How can the Rudd Government claim moral leadership on the global stage in reducing greenhouse gas emissions when it ducks the first hard decision which would result in massive reductions in emissions.

Furthermore, the decision comes at a time when the sale of our coal to India has grown 300 per cent in six years, with the growth in sales showing no sign of slowing. So much for consistency.

This old thinking of Australia’s Labor Government is starkly revealed when compared against the agreement last week of Britain and France to construct a new generation of nuclear power stations and export the technology around the world in an effort to combat climate change.

To add to the confusion the Rudd Government is saying to our Indian friends that we do not trust them with our uranium, while at the same time Mr Rudd has said he has not yet made up his mind on whether to veto sales by the 44 other members of the Nuclear Suppliers Group.

This makes no sense. How can Australia refuse to sell our uranium to India, yet plausibly support the rest of the world supplying uranium. Either way, Australia will be adding insult to injury.

How can the Rudd Government claim that Australia’s relationship with India is a high Government priority when it snubs this direct and heartfelt request from the highly respected Prime Minister of the world’s largest democracy. It is stupidity.

India’s Reaction:

India is understood to be deeply offended by the Rudd Government decisions, and the manner in which it was conveyed.

Influential foreign affairs commentators from India have denounced the decision in the strongest terms, labelling the scrapping of the pledge to sell uranium as “retrograde ideology, pathetic hypocrisy, misplaced non-proliferation zealotry” and accusing our Prime Minister of parroting “the same lame excuse, as if he has not read the Nuclear Non-Proliferation Treaty text”.

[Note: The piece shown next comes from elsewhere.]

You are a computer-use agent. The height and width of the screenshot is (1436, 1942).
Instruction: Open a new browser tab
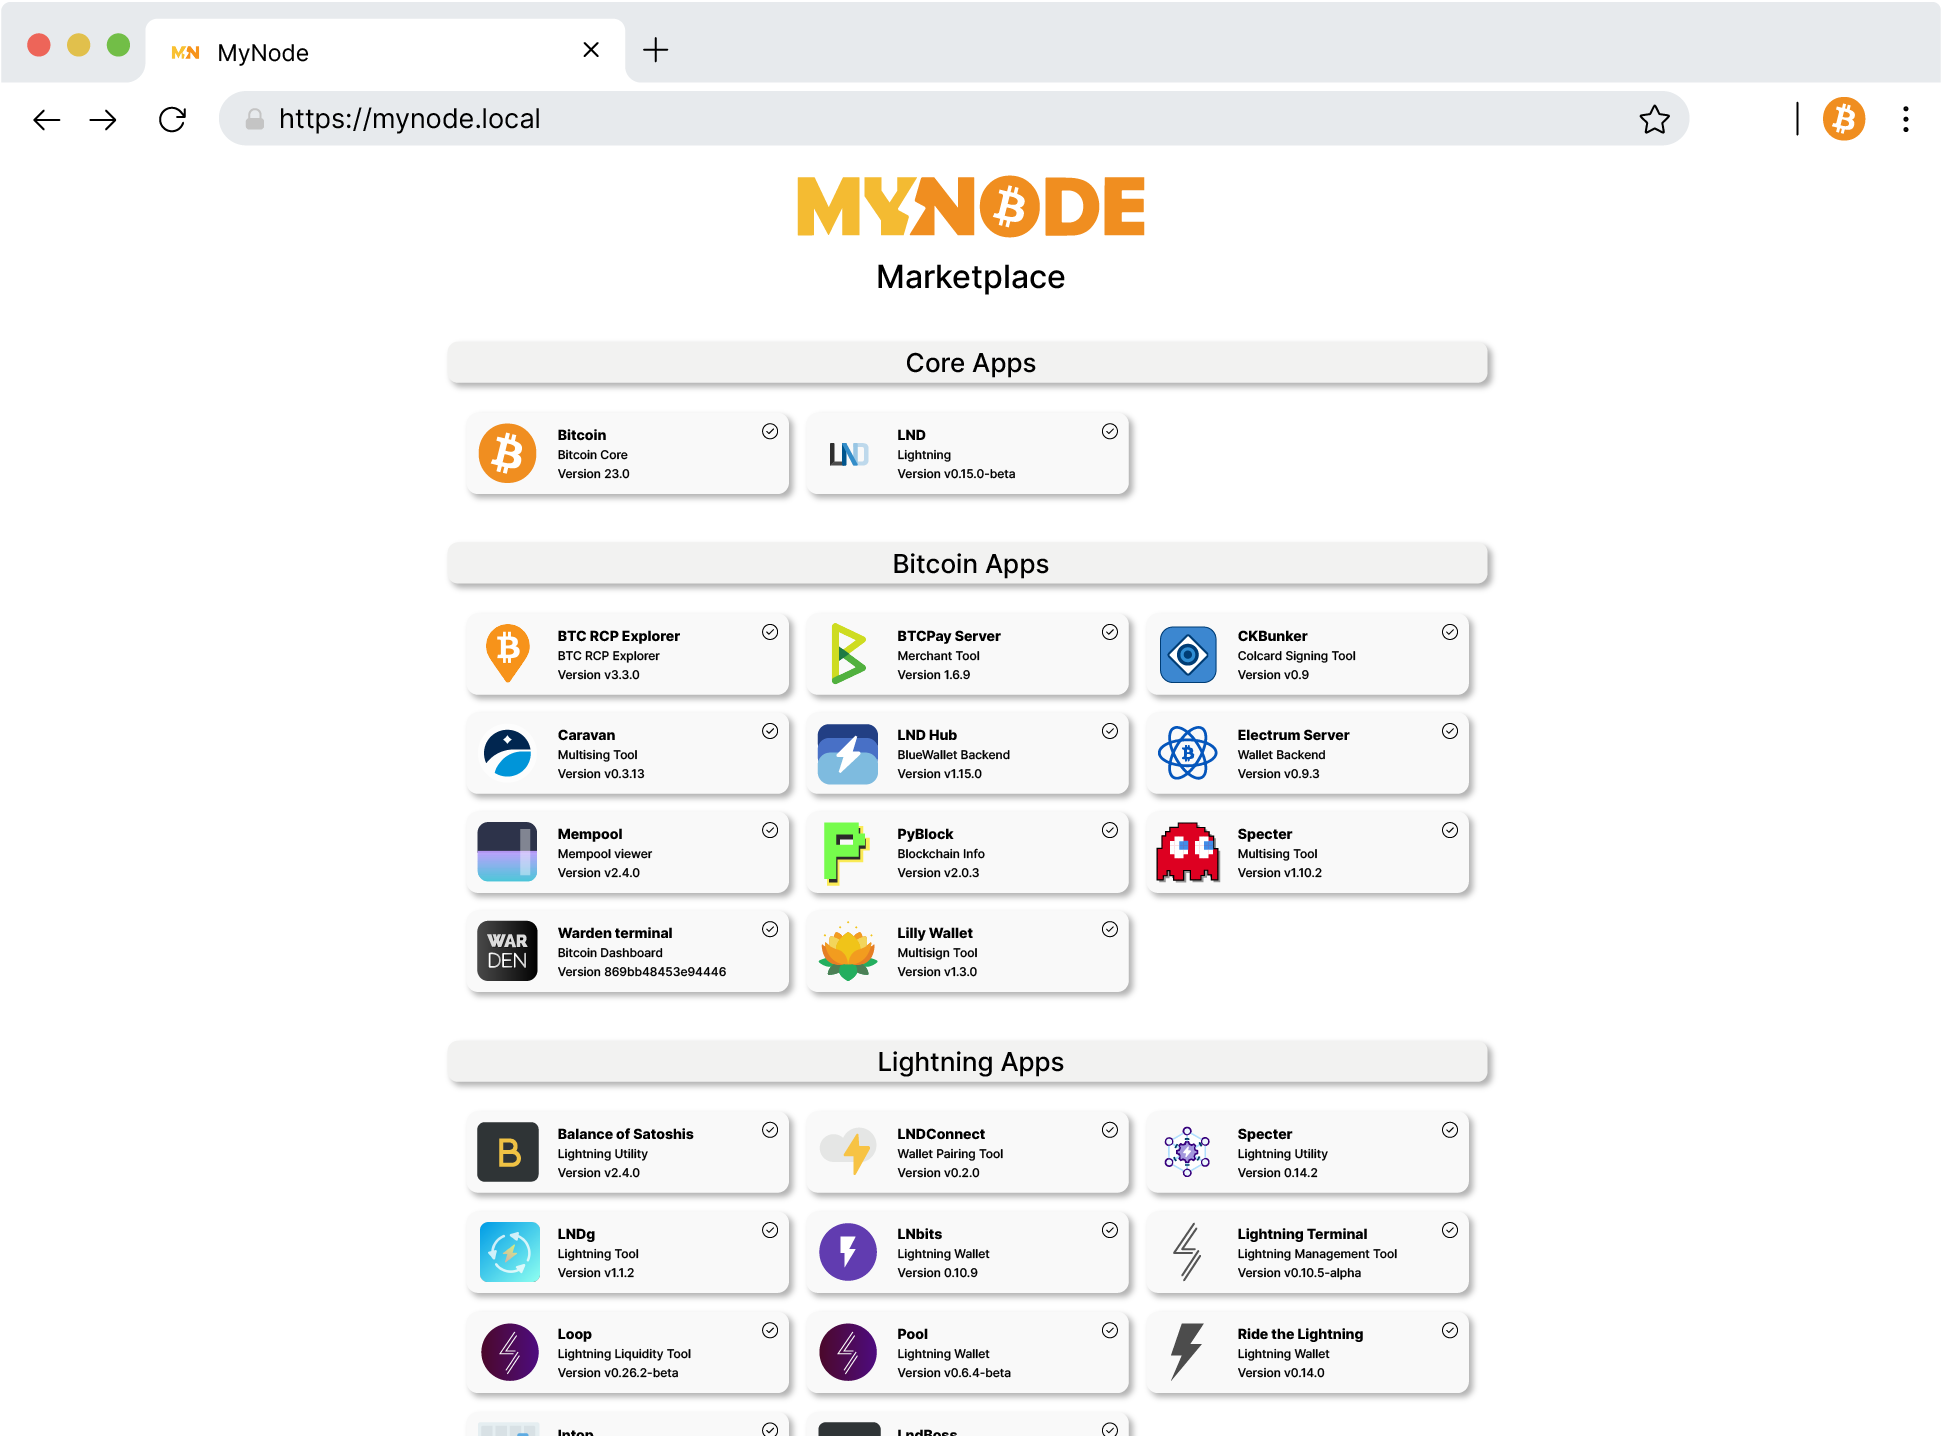point(655,50)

The observation has been pointedly made that far from the NPT forbidding civil exports to a non-signatory, the treaty indeed encourages the peaceful use of nuclear technology among all states.

Further comments claim that “Prime Minister Rudd has no qualms about selling uranium to China but will not export to India”.

As well, the simultaneous holding of a strong position on greenhouse gases, and a disposition against selling uranium to an energy starved India, is seen in India as showing “a lack of logic”.

Conclusion:

The bottom line on all this is that reversing Australia’s commitment to sell uranium to India will do substantial damage to the Australia-India relationship.

It makes absolutely no sense to sell uranium to China and Russia, and not to India.

It makes absolutely no sense to claim climate change to be the great moral challenge of our time and then block the adoption of nuclear technology which is greenhouse gas free, and which already provides 16 per cent of the world’s electricity needs.

The US-India nuclear agreement is good for India, good for Australia, good for the region, good for climate change and good for nuclear non-proliferation.

In this regard Labor is standing against a critical new engagement in Asia.

This issue can make Australia a strategically important partner to India. It is the thing India really wants from us. It is a big issue.

Labor’s position is very bad policy, and disastrous politics. It is a position that is unsustainable. It can and must be reversed.